The cyber-sleuth who exposed Ghostnet, a Chinese cyber-espionage ring, and continues to advocate for the Canadian government to more actively pursue a cyber-security strategy will be a featured speaker at this year’s TEDxToronto.
Ronald J. Deibert is the director of the Canada Centre for Global Security Studies and the University of Toronto’s Citizen Lab. The Citizen Lab made headlines in 2009 when it issued a report titled Tracking GhostNet: Investigating a Cyber Espionage Network. It detailed how three servers in China and one in the U.S. infected with trojans foreign ministries and embassies located in a long list of countries including Iran, Germany, India, and Pakistan. In total, the spy network affected more than 1200 computers in 103 countries.
Since then, Deibert has gone on record saying Canada’s government must commit more resources to law enforcement agencies for cyber-crime tracking activities.
In an introduction video promoting TEDxToronto, Deibert describes the Citizen Lab as a “hactivist hot house.
“Hactivism is the combination of hacking in the original sense of the term and social and political activism,” he says. “Although the term hacker is virtually synonymous today with doing something criminal, originally the term had a very positive connotation. It referred to an ethic of experimentation, a desire to open up technology and not accept the technological systems around us at face value.”

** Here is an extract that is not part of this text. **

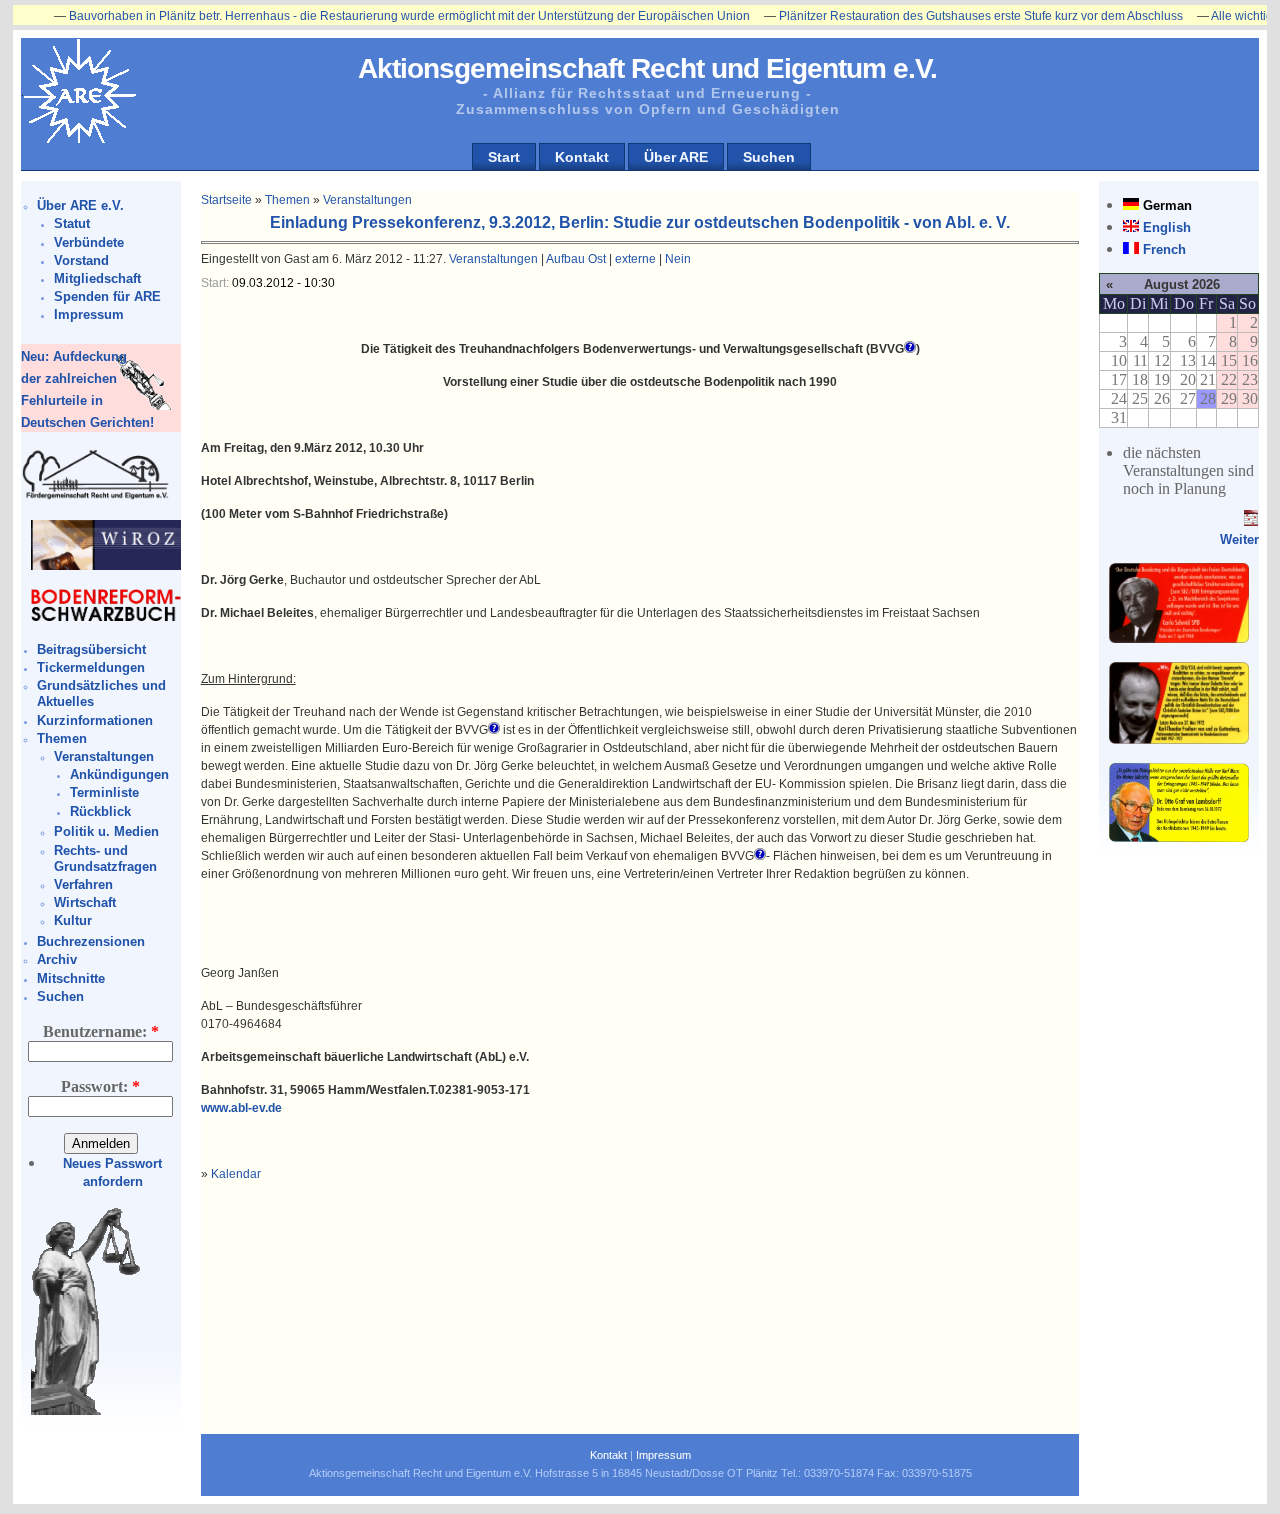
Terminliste (104, 792)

TEDx events are independently organized speaking engagements in the spirit of the Technology, Education, Design (TED) Conference that features inspiring talks from many different types of leaders across a wide variety of topics. Each conference is organized around a central theme.
At the Toronto conference, the theme will be alchemy. “The seemingly magical process of taking ordinary, common elements, usually of little value, and combing them to make something extraordinary of great value,” the conference’s Web site says.
TEDxToronto will be held Oct. 26 at the Sony Centre for the Performing Arts.